Our guide and whale spotter shout as called: "There is something big, really big", and the captain puts full throttle in the direction of a fine, concentrated fog in the air. A wave of anticipation washes over us. What's it out there?
The guide looks at the captain wonderingly and shouts: "What is that, I have not seen this before !?". Then they appear from below, one seems larger than the ship, maybe 20 meters long, while the other is a younger neat model of a 10-12 meters, both of them snort out from the large blow holes. They are huge and resilient like an athlete's body. The blue whale, Balaenoptera musculus, is 15 meters from us and lives up to its name!
Maya exclaims enthusiastically: "Big fish, big fish", and we agree with her that it is dælendulme a big fish that swims calmly with us. They completely do not care about our presence, because we are just a little fish in the sea compared to it.
They swim, they dive, we find them again, and they arrive as in a joint boat trip, and we look admiringly at them and the oily trail they leave in the water above them.
All the way in we eat hot cinnamon buns and talk about "the big fish" and are not quite sure that we saw what we saw. There was a good enough whale guarantee on the trip, but we met not just one, but two blue whales - it is simply a world-class nature trip.
The guide says that there are only about 6.000 blue whales left in the world, so it is highly surprising, even though they like to get past up here.
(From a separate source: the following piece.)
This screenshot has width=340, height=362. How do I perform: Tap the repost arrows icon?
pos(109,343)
I think that this summer I have had three experiences that I never thought I would have: 1) To be at a concert with Nik & Jay - it was absolutely involuntary, albeit fun). 2) To get to the Olympics (entered the swimming competitions in Beijing in an almost legal way). And 3) To see the largest animal that has ever lived, the blue whale.
The penis shows the way
On the way out of town in our small rental car, we see the advertisement for the local penis museum, which is said to house some proper colossi from various local animals. We believe them and drive happily out of the city and towards Lake Mývatn in full sunshine, which warms the country from 8 degrees of humidity to 18 degrees of spring during the short walk through the beautiful Icelandic rocky landscapes.
We get the day's second great nature experience on the crater rim of Viti by the large geothermal area Krafla, just east of the lake. Everything is boiling, and boiling mud and snow remains side by side.
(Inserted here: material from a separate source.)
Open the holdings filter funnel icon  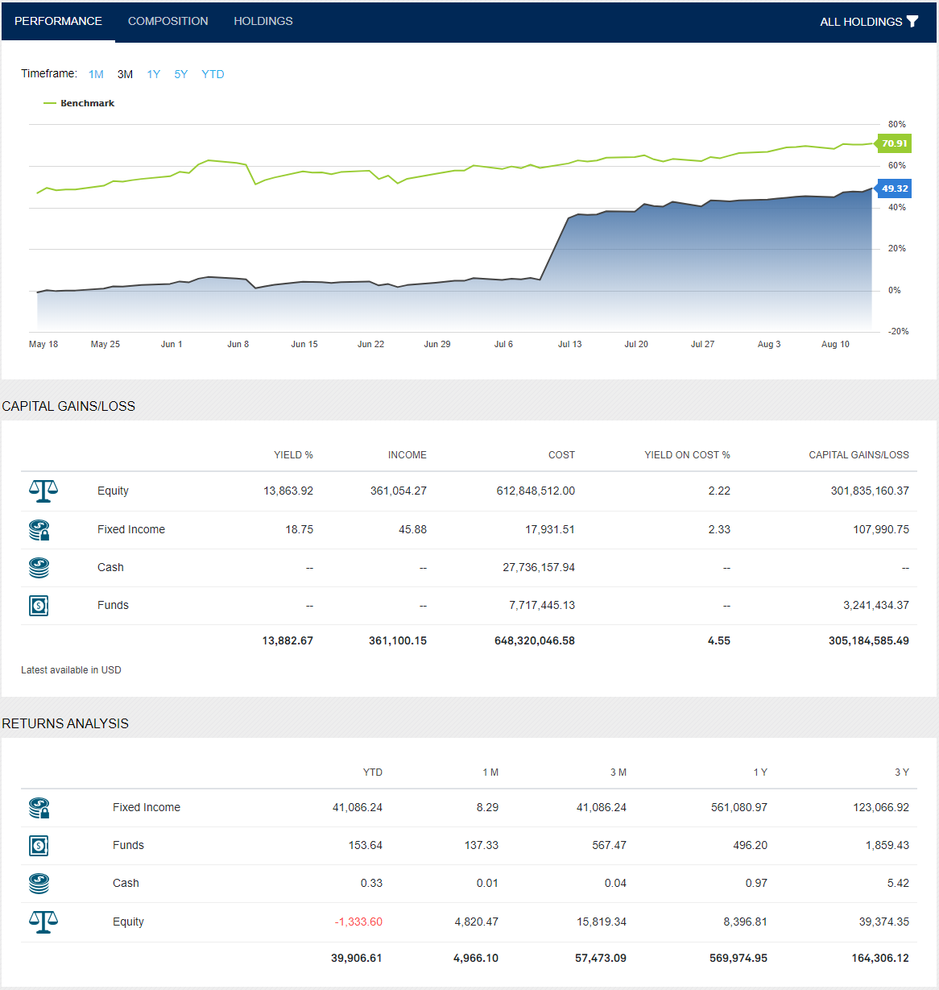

Maya, who in record time has developed into a bit of a rock fetishist here in Iceland, happily settles down in a paradise world of strange rocks, while her parents soak up the surreal blue colors from the lake at the bottom of the crater.
We stand alone on the edge until a small tourist bus arrives, which disturbs their schedule, part of the stone fetishist, who manages to charm the whole herd and make 20 spruce-grown people wave like obsessed while driving away.
The world is wonderful. Both humans and blue whales.